*** Source information ***
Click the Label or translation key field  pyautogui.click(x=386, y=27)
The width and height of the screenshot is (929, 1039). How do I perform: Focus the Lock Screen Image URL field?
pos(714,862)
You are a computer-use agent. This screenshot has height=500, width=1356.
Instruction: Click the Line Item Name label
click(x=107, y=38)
*** End of Source information ***
*** Source information ***
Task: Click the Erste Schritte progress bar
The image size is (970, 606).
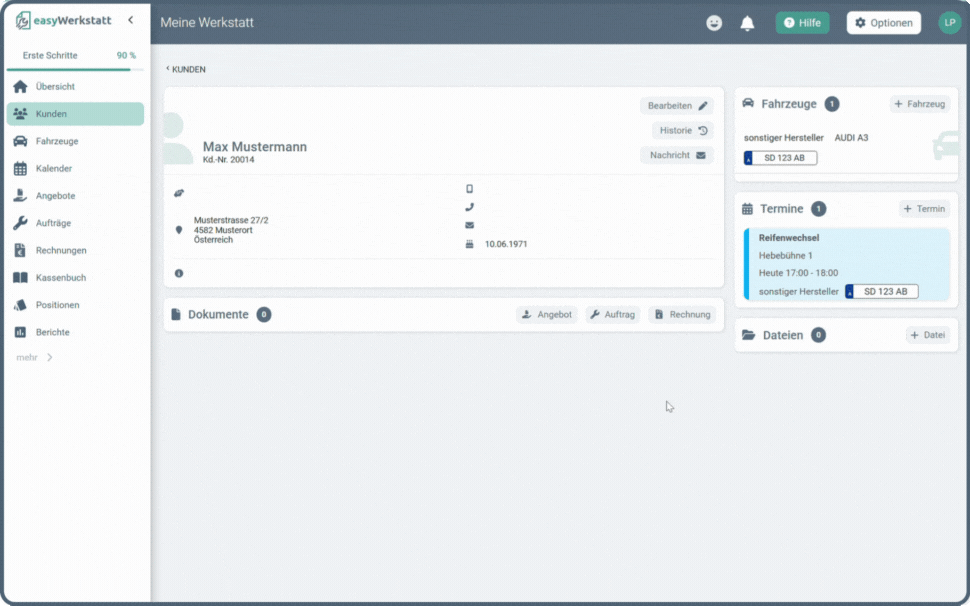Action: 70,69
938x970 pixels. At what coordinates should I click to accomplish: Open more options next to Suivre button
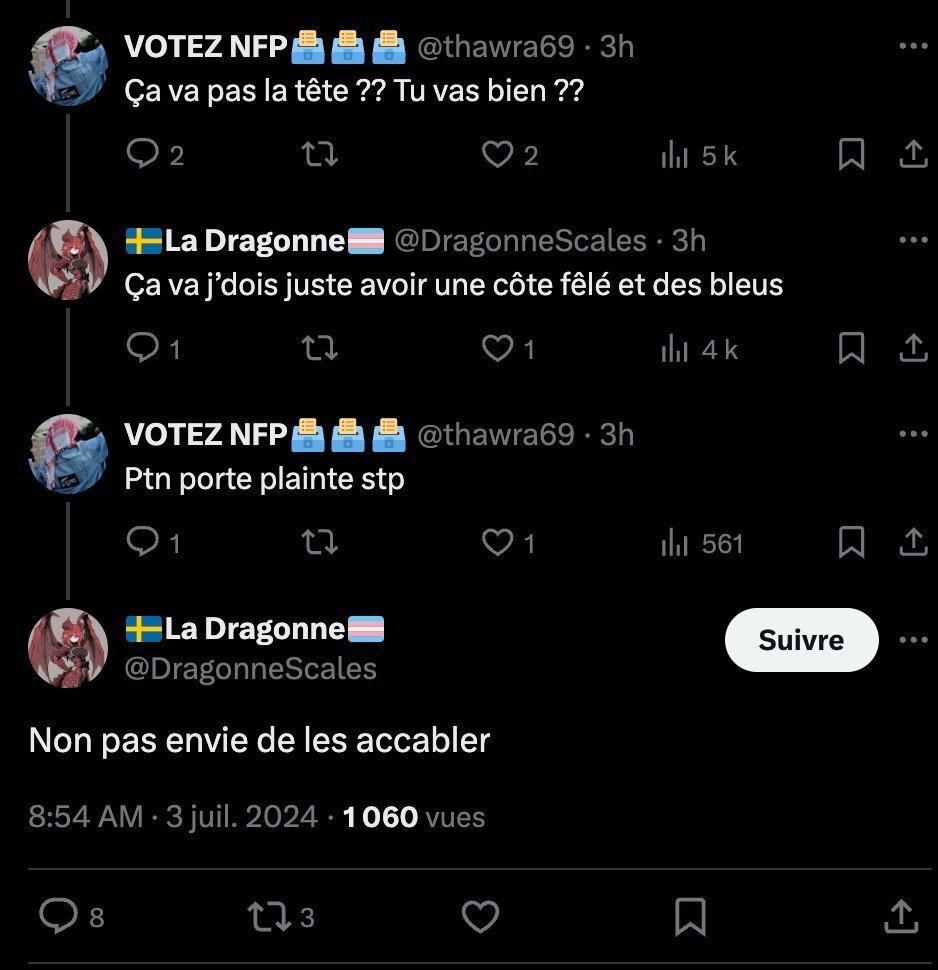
*** End of Source information ***
**Description of the task**
Each line between the one holding "Task: Click the Erste Schritte progress bar" and the one holding "938x970 pixels. At", inclusive, should be copied exactly as it appears above, and pictures should be omitted.

**Result of this task**
Task: Click the Erste Schritte progress bar
The image size is (970, 606).
Action: 70,69
938x970 pixels. At what coordinates should I click to accomplish: Open more options next to Suivre button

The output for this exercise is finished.